Naquela manhã de sábado, caminhei até a caixinha das correspondências, entre as encomendas e contas, recebi um pacote muito bem embalado.
Era uma caixinha preta, amarrada por um laço azul. Deixei todas as compras no chão e abri muito curiosa aquele presente. Era um CD. De encarte simples, fundo preto e capa transparente. Um CD branco deveria ter sido usado no máximo uma vez.
Com uma caneta marca-texto da mesma cor do laço tinha uma palavra. Era o nome da música. Ou do disco.
Estava escrito “você”
Corri pra casa.
Por ser manhã ainda vestia o meu velho pijama da época da faculdade. A caixa vazia só mostrava que realmente não tinha mais nada lá dentro. Entrei em casa numa confusão e curiosidade, ainda procurando no meio do nada, alguma pista daquela tola charada.
Encostei a porta, deixei as contas na mesa, coloquei o CD no som (que já não usava fazia muito tempo). Fui até o sofá, larguei meus chinelos brancos, sentei no sofá cruzei minhas pernas como uma índia que descansava rapidamente.
Enquanto ouvia a longa introdução ia arrumando meu cabelo. Prendendo e desprendendo. Jogando-o sob o ombro. Visivelmente atrapalhada. Não me concentrava mais nele então simplesmente os soltei. Então “Você” começou e parecia que era escrita pra mim que achei, tão minha, que acreditei ser meu manual de instruções perdido.
“Você” então entoou seus primeiros versos e eram inegavelmente agradáveis. De versos simples e melodia gostosa de ouvir. Era um CD cru, daqueles gravados rapidamente. Particularmente isso não importava, sou daquelas que escutam a mesma música algumas milhares de vezes por algumas centenas de dias.
“Você” foi me fazendo companhia por toda aquela tarde. Parecia ser feita pra mim, conseguia encaixar diversas situações que aconteceram comigo nos últimos tempos entre os versos que rolavam. Depois de tanto ouvir, precisava compartilhar aquelas palavras com alguém. Queria dividir aquele nosso encaixe musical.
Compartilhei com algumas amigas e “Você” foi logo fazendo sucesso com todas. Era deliciosa de se escutar, parecia falar absolutamente o que todas queriam ouvir. Ou então, o que elas precisavam ouvir mas ninguém tinha falado.
Fui ouvindo tanto “Você”, que quando começou a fazer um sucesso relativo, todos já se lembravam de mim. Nas baladas corria desesperadamente aos braços das minhas amigas, com a bebida sacudindo pelo copo, aos berros de que “ era minha música” que estava tocando. Elas riam. Concordavam. Cantavam junto comigo. Só não acreditavam e nós.

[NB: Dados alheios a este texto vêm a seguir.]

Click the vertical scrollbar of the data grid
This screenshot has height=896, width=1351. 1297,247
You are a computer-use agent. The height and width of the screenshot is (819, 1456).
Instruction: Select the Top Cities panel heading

Foi quando de tanto eu ouvir “Você” eu fui começando a me cansar, pouco a pouco. Quando me dei conta, já tinha ouvido todas as versões possíveis e imagináveis de “Você”. Tinha feito companhia em momentos extremamente marcantes. Mas já não era mais tão minha. Era como se nesse mundo onde todo mundo sabe muito de tudo, as pessoas sabiam mais de “Você” do que eu. A mágica foi indo embora. E eu nem tinha como parar de bodear de você.
Fui cansando das mesmas palavras que aos ouvidos de muitas pessoas eram novas, inéditas e geniais. Pra mim era a mesmice. O que foi me desgastando mais e mais. Fui fadando pouco a pouco “Você” ao fim que dou para todas as canções que marcam a minha vida. A minha mania triste de premiar meus problemas com ótimas trilhas sonoras.
E depois que eles se consolidam eu não consigo tirar esse maldito link entre os refrões e os bodes. Fui mudando, abaixando até a hora em que eu não conseguia mais ouvir “Você”.
Era impossível.
Aff que bode!
Hoje eu canto pouco, como se fosse apenas para curtir uma lembrança boa, de uma vida que parece que passou há tanto tempo. Eu queria ter entrado num avião para Paris ouvindo “Você”. Queria ter experimentado a pizza mais gostosa da minha vida com “Você”. Eu queria ter caminhado com ele pela mão enquanto tocava “você”.
Mas eu errei na minha dose, de vontade. E a única coisa que eu consegui pegar foi bode.
Um incrível e triste bode de “você”.